Saved data entries:
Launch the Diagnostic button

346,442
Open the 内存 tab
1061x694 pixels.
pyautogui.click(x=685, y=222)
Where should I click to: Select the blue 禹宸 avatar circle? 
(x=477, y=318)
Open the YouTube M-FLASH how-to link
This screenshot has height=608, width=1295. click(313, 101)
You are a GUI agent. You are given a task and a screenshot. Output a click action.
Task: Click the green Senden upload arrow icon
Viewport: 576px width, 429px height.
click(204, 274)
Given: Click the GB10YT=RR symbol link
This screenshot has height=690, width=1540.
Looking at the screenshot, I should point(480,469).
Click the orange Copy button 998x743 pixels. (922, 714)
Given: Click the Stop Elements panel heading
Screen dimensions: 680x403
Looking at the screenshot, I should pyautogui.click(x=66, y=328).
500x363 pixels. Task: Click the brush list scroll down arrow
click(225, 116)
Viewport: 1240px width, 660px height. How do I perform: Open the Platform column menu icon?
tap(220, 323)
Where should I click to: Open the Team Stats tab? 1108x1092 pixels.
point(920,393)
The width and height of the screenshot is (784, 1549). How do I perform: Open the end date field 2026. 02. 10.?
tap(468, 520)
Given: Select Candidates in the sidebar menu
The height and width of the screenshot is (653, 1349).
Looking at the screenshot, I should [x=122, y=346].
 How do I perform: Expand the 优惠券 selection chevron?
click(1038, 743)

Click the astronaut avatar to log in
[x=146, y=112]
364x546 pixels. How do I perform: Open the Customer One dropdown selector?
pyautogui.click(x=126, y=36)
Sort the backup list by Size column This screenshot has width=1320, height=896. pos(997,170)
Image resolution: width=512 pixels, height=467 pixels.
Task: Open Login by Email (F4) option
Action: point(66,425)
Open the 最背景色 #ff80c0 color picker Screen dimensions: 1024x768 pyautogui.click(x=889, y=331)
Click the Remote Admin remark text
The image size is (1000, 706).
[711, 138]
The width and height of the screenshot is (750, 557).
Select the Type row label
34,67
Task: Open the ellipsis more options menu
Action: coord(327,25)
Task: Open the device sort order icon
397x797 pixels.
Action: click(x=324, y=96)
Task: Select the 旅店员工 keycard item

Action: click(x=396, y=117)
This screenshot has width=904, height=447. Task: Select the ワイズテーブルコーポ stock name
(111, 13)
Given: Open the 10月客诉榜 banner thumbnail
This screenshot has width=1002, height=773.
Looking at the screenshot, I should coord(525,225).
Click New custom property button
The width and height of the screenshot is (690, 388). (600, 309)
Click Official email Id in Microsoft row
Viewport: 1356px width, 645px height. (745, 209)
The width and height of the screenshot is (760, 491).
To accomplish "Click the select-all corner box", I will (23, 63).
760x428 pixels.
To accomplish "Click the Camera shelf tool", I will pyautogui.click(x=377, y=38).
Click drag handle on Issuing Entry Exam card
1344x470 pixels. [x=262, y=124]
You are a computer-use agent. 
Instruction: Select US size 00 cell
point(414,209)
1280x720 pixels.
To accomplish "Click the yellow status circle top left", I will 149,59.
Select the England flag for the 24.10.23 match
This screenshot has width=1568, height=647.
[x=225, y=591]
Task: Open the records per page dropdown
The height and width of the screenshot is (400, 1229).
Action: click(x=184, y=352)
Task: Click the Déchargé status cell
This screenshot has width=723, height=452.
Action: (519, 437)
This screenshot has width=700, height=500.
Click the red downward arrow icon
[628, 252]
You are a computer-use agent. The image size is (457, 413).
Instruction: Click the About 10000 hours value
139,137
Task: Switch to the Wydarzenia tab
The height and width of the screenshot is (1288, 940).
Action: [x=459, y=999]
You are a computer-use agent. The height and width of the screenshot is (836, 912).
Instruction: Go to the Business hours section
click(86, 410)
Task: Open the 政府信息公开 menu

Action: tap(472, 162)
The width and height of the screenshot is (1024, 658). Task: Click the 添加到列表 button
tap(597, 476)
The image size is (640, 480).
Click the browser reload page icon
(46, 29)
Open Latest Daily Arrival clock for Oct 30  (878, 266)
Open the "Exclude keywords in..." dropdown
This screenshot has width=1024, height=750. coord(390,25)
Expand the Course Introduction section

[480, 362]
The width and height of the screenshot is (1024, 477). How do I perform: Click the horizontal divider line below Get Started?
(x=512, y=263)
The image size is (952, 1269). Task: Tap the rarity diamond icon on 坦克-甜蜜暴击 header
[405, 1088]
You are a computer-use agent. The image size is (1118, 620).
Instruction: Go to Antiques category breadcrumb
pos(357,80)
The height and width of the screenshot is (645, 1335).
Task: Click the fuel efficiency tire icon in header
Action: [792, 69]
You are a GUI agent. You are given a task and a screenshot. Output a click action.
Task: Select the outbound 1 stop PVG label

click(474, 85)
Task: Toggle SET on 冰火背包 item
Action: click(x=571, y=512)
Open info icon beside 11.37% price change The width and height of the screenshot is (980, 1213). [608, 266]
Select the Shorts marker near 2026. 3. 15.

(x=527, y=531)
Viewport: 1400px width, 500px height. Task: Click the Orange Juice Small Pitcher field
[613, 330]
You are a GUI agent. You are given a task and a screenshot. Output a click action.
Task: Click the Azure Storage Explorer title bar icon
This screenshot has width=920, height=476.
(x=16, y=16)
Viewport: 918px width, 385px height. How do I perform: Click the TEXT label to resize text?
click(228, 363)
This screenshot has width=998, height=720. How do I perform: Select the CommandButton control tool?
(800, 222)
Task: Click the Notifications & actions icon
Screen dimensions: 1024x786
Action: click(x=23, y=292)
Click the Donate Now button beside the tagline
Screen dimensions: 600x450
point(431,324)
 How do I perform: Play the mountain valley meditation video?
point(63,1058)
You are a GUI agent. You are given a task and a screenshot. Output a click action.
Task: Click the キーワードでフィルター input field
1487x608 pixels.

● EXERCISE DIRECTIONS
Write out each line of the data above again, exactly as given.

● REPLY TO THE TASK
Launch the Diagnostic button

346,442
Open the 内存 tab
1061x694 pixels.
pyautogui.click(x=685, y=222)
Where should I click to: Select the blue 禹宸 avatar circle? 
(x=477, y=318)
Open the YouTube M-FLASH how-to link
This screenshot has height=608, width=1295. click(313, 101)
You are a GUI agent. You are given a task and a screenshot. Output a click action.
Task: Click the green Senden upload arrow icon
Viewport: 576px width, 429px height.
click(204, 274)
Given: Click the GB10YT=RR symbol link
This screenshot has height=690, width=1540.
Looking at the screenshot, I should point(480,469).
Click the orange Copy button 998x743 pixels. (922, 714)
Given: Click the Stop Elements panel heading
Screen dimensions: 680x403
Looking at the screenshot, I should pyautogui.click(x=66, y=328).
500x363 pixels. Task: Click the brush list scroll down arrow
click(225, 116)
Viewport: 1240px width, 660px height. How do I perform: Open the Platform column menu icon?
tap(220, 323)
Where should I click to: Open the Team Stats tab? 1108x1092 pixels.
point(920,393)
The width and height of the screenshot is (784, 1549). How do I perform: Open the end date field 2026. 02. 10.?
tap(468, 520)
Given: Select Candidates in the sidebar menu
The height and width of the screenshot is (653, 1349).
Looking at the screenshot, I should [x=122, y=346].
 How do I perform: Expand the 优惠券 selection chevron?
click(1038, 743)

Click the astronaut avatar to log in
[x=146, y=112]
364x546 pixels. How do I perform: Open the Customer One dropdown selector?
pyautogui.click(x=126, y=36)
Sort the backup list by Size column This screenshot has width=1320, height=896. pos(997,170)
Image resolution: width=512 pixels, height=467 pixels.
Task: Open Login by Email (F4) option
Action: point(66,425)
Open the 最背景色 #ff80c0 color picker Screen dimensions: 1024x768 pyautogui.click(x=889, y=331)
Click the Remote Admin remark text
The image size is (1000, 706).
[711, 138]
The width and height of the screenshot is (750, 557).
Select the Type row label
34,67
Task: Open the ellipsis more options menu
Action: coord(327,25)
Task: Open the device sort order icon
397x797 pixels.
Action: click(x=324, y=96)
Task: Select the 旅店员工 keycard item

Action: click(x=396, y=117)
This screenshot has width=904, height=447. Task: Select the ワイズテーブルコーポ stock name
(111, 13)
Given: Open the 10月客诉榜 banner thumbnail
This screenshot has width=1002, height=773.
Looking at the screenshot, I should coord(525,225).
Click New custom property button
The width and height of the screenshot is (690, 388). (600, 309)
Click Official email Id in Microsoft row
Viewport: 1356px width, 645px height. (745, 209)
The width and height of the screenshot is (760, 491).
To accomplish "Click the select-all corner box", I will (23, 63).
760x428 pixels.
To accomplish "Click the Camera shelf tool", I will pyautogui.click(x=377, y=38).
Click drag handle on Issuing Entry Exam card
1344x470 pixels. [x=262, y=124]
You are a computer-use agent. 
Instruction: Select US size 00 cell
point(414,209)
1280x720 pixels.
To accomplish "Click the yellow status circle top left", I will 149,59.
Select the England flag for the 24.10.23 match
This screenshot has width=1568, height=647.
[x=225, y=591]
Task: Open the records per page dropdown
The height and width of the screenshot is (400, 1229).
Action: click(x=184, y=352)
Task: Click the Déchargé status cell
This screenshot has width=723, height=452.
Action: (519, 437)
This screenshot has width=700, height=500.
Click the red downward arrow icon
[628, 252]
You are a computer-use agent. The image size is (457, 413).
Instruction: Click the About 10000 hours value
139,137
Task: Switch to the Wydarzenia tab
The height and width of the screenshot is (1288, 940).
Action: [x=459, y=999]
You are a computer-use agent. The height and width of the screenshot is (836, 912).
Instruction: Go to the Business hours section
click(86, 410)
Task: Open the 政府信息公开 menu

Action: tap(472, 162)
The width and height of the screenshot is (1024, 658). Task: Click the 添加到列表 button
tap(597, 476)
The image size is (640, 480).
Click the browser reload page icon
(46, 29)
Open Latest Daily Arrival clock for Oct 30  (878, 266)
Open the "Exclude keywords in..." dropdown
This screenshot has width=1024, height=750. coord(390,25)
Expand the Course Introduction section

[480, 362]
The width and height of the screenshot is (1024, 477). How do I perform: Click the horizontal divider line below Get Started?
(x=512, y=263)
The image size is (952, 1269). Task: Tap the rarity diamond icon on 坦克-甜蜜暴击 header
[405, 1088]
You are a computer-use agent. The image size is (1118, 620).
Instruction: Go to Antiques category breadcrumb
pos(357,80)
The height and width of the screenshot is (645, 1335).
Task: Click the fuel efficiency tire icon in header
Action: [792, 69]
You are a GUI agent. You are given a task and a screenshot. Output a click action.
Task: Select the outbound 1 stop PVG label

click(474, 85)
Task: Toggle SET on 冰火背包 item
Action: click(x=571, y=512)
Open info icon beside 11.37% price change The width and height of the screenshot is (980, 1213). [608, 266]
Select the Shorts marker near 2026. 3. 15.

(x=527, y=531)
Viewport: 1400px width, 500px height. Task: Click the Orange Juice Small Pitcher field
[613, 330]
You are a GUI agent. You are given a task and a screenshot. Output a click action.
Task: Click the Azure Storage Explorer title bar icon
This screenshot has width=920, height=476.
(x=16, y=16)
Viewport: 918px width, 385px height. How do I perform: Click the TEXT label to resize text?
click(228, 363)
This screenshot has width=998, height=720. How do I perform: Select the CommandButton control tool?
(800, 222)
Task: Click the Notifications & actions icon
Screen dimensions: 1024x786
Action: click(x=23, y=292)
Click the Donate Now button beside the tagline
Screen dimensions: 600x450
point(431,324)
 How do I perform: Play the mountain valley meditation video?
point(63,1058)
You are a GUI agent. You are given a task and a screenshot. Output a click action.
Task: Click the キーワードでフィルター input field
1487x608 pixels.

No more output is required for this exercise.